(TASK INPUTS begins)

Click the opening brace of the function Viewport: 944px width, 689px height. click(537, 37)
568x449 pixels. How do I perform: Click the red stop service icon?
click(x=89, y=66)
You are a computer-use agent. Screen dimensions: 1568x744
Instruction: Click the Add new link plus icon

(TASK INPUTS ends)

*INSTRUCTIONS FOR THE TASK*
A word-for-word copy of the data is what should be returned.

*REPLY TO THE EXERCISE*
Click the opening brace of the function Viewport: 944px width, 689px height. click(537, 37)
568x449 pixels. How do I perform: Click the red stop service icon?
click(x=89, y=66)
You are a computer-use agent. Screen dimensions: 1568x744
Instruction: Click the Add new link plus icon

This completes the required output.